Price fixing at a cinema near you?

It's the season to go to the movies. And on the face of it, Australians are incredibly well served. We have more cinema screens per head than just about anywhere outside the United States.

And yet our prices, disturbingly, are higher than in the US. An adult ticket to see The Incredibles in New York costs between $11 and $13. In Sydney it costs $14.50 to $15.30 - quite an imposition, and one that competition appears not to have lightened.

If you want to get an idea of why this might be the case, try going through the Yellow Pages and a Sydney street directory. After a tip-off I did it myself the other day. I wrote the letter "H" on those parts of the Sydney map that hosted a Hoyts complex and the letter "G" on those parts that hosted a Greater Union or a Village complex.

(Greater Union and Village operate their suburban cinemas as 50-50 joint ventures.)

West of Parramatta there are only H's for Hoyts, except for the south-west, where there are only G's for Greater Union.

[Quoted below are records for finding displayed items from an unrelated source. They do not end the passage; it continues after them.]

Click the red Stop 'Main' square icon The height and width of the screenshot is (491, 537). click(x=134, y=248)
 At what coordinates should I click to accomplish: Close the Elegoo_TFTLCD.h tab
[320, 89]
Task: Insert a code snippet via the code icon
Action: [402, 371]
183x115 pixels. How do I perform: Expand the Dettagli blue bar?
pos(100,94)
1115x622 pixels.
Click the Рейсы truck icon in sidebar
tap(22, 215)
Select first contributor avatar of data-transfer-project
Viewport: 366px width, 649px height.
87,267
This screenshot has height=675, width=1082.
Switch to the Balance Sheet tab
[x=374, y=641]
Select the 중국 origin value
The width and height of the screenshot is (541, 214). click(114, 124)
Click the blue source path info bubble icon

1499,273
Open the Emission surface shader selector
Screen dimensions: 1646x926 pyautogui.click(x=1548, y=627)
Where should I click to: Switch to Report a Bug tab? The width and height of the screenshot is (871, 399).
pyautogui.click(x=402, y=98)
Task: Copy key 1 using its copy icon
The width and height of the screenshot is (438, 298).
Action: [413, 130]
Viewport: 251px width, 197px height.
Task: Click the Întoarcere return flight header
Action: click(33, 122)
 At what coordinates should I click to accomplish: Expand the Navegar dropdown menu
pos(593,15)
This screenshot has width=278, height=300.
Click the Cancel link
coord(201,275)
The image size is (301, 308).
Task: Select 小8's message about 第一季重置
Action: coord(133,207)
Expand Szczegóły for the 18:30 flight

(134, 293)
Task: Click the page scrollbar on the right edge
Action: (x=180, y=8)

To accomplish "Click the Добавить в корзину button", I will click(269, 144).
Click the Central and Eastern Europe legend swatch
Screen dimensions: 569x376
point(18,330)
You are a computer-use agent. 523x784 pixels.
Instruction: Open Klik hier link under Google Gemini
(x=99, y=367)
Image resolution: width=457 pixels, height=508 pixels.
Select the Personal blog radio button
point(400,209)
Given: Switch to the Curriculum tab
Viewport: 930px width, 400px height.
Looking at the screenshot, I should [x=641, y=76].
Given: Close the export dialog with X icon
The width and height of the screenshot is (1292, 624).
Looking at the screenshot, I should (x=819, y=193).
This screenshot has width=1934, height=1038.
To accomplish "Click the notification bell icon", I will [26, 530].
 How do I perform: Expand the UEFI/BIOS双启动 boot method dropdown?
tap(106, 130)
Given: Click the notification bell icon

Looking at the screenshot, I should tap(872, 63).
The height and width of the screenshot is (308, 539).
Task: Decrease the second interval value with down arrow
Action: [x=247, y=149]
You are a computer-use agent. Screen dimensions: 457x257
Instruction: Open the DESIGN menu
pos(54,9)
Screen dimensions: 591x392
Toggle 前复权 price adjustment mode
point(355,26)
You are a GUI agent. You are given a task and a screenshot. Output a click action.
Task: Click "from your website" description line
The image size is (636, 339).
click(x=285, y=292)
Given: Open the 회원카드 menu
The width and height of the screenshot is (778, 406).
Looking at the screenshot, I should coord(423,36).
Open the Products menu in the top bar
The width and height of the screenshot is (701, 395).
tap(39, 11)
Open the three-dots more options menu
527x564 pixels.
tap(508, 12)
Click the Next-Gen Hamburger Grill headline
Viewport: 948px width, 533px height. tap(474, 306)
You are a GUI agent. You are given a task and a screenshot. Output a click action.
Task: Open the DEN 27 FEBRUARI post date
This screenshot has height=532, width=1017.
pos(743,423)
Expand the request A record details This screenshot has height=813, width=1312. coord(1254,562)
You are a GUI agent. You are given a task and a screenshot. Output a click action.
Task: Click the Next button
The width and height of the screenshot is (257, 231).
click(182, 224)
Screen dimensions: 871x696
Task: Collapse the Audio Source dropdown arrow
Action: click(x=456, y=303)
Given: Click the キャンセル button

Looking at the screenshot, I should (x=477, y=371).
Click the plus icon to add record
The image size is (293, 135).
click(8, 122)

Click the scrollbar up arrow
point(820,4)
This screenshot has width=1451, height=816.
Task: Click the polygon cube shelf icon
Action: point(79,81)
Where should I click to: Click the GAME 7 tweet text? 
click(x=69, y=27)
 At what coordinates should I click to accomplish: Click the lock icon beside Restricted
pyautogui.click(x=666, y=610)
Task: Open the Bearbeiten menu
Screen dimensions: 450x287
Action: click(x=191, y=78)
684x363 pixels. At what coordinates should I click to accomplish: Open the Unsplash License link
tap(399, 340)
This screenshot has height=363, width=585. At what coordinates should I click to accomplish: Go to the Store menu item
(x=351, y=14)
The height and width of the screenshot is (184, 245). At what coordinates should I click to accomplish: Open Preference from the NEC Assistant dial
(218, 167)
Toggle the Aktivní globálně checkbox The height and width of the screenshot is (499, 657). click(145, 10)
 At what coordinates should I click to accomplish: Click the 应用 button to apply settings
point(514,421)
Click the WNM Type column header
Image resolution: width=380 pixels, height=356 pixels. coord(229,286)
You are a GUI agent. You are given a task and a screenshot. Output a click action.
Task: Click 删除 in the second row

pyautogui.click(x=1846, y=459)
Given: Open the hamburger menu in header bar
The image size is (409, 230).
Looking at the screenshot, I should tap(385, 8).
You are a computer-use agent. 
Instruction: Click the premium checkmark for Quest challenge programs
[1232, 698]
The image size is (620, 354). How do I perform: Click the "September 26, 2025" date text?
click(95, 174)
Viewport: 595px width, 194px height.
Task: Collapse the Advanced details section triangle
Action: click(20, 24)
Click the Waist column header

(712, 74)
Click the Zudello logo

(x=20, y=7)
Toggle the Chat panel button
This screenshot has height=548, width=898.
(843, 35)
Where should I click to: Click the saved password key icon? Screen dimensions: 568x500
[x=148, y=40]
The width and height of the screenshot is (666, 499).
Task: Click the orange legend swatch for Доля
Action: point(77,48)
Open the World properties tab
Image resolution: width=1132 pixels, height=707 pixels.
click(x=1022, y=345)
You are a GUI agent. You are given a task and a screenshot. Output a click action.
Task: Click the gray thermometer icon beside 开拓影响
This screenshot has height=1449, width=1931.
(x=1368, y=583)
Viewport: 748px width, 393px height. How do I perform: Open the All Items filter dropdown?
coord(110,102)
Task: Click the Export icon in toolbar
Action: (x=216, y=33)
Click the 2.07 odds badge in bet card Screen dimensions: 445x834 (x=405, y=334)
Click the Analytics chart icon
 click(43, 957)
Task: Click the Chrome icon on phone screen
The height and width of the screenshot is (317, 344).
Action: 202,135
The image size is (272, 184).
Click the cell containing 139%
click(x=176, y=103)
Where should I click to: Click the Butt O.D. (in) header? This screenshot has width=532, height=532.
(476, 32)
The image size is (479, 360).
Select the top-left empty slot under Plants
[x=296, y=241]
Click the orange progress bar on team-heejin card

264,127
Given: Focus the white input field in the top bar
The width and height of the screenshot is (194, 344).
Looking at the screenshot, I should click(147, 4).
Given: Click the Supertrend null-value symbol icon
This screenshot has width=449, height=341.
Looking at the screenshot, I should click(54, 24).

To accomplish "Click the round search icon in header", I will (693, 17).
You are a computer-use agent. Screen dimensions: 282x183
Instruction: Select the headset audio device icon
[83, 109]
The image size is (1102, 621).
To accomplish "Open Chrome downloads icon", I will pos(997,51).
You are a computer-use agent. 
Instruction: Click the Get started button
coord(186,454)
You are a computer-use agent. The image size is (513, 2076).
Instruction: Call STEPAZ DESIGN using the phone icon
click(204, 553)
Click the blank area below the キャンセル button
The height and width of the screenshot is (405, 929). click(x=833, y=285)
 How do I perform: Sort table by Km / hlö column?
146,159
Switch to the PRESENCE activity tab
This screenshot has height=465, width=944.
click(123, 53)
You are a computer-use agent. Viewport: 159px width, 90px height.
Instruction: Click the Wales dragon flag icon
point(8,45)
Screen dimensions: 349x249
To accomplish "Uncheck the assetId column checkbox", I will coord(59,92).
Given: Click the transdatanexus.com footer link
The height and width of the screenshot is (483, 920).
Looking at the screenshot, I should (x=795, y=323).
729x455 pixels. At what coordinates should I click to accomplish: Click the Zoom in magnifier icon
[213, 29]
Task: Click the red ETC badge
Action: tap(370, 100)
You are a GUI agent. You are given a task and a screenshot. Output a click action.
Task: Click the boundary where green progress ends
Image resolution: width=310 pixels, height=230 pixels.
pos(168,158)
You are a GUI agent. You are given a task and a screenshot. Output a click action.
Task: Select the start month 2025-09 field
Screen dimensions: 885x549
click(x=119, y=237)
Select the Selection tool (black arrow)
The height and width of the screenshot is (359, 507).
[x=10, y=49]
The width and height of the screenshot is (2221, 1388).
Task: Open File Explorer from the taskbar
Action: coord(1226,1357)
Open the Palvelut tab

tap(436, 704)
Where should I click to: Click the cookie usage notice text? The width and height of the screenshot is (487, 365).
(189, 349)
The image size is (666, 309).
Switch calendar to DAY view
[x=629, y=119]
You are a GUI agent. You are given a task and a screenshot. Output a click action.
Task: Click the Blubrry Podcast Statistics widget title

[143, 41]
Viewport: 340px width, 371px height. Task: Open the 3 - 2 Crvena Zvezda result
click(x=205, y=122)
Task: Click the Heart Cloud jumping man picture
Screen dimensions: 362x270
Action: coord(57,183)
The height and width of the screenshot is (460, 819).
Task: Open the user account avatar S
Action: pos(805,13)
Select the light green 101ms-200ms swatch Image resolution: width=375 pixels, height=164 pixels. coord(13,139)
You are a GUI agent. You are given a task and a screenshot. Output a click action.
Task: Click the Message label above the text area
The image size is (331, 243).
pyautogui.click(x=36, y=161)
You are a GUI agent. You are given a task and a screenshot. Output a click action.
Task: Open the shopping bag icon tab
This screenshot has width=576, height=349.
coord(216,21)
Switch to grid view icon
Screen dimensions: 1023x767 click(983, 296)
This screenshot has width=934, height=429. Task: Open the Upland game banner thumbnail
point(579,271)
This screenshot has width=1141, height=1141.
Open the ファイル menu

North of the harbour there are only G's, except for the shopping meccas of Chatswood and Warringah Mall, where there are only H's.

It's as though someone has drawn lines on the map allocating territories... the sort of thing that would happen if Coles had the supermarkets west of Parramatta and Woolworths had the south-west.

(The division isn't precise. For example, the new Greater Union complex in Bondi Junction is in the middle of what would otherwise be Hoyts territory and the Hoyts complex at Bankstown mars an otherwise clean sweep in Greater Union-Village's patch.)

I say it's "as though" there is an understanding about territories, but that's exactly what has been alleged in the Federal Court.

The US-owned chain Reading Cinemas went to the full Federal Court in 2001 seeking evidence in a dispute with a member of the Village group over access to a Brisbane shopping centre.

Among the documents it sought from Village were any referring to "the territorial division of cinemas in Australia by the Hoyts Group of companies on the one hand and/or by [Village-Greater Union] on the other".

Reading's chief operating officer at the time, Neil Pentecost (a former Hoyts executive), said he knew how the separation worked. In an affidavit quoted in the judgement he said that in Perth everything south of the Swan River was Hoyts territory, while everything north of the river was Greater Union-Village territory. In Queensland, Hoyts was limited to the Brisbane city centre and Surfers Paradise, and the rest of Queensland was left to Greater Union-Village. The other states were divided in similar fashion.

Speaking about his time as a senior executive of Hoyts, he said: "I knew that I could make my own commercial decisions on the basis that GU-Village would not be a competitor against Hoyts in its acknowledged territories. To the best of my knowledge I do not recall an instance when GU-Village and Hoyts competed for a site."

Indeed, at times the two swapped sites. He said that in 1996 Hoyts and Greater Union-Village swapped their Blacktown and Parramatta sites to ensure Hoyts consolidated its control of Sydney's outer-western corridor, while Greater Union-Village consolidated at Parramatta.

It is easy to see how such an arrangement would work to keep ticket prices high. With geographical separation, most Hoyts cinema managers, for example, would know there was no risk of a Greater Union cinema down the road cutting its prices to steal customers. There would be no Greater Union cinema down the road. There would be no need for a price war in order to get customers back.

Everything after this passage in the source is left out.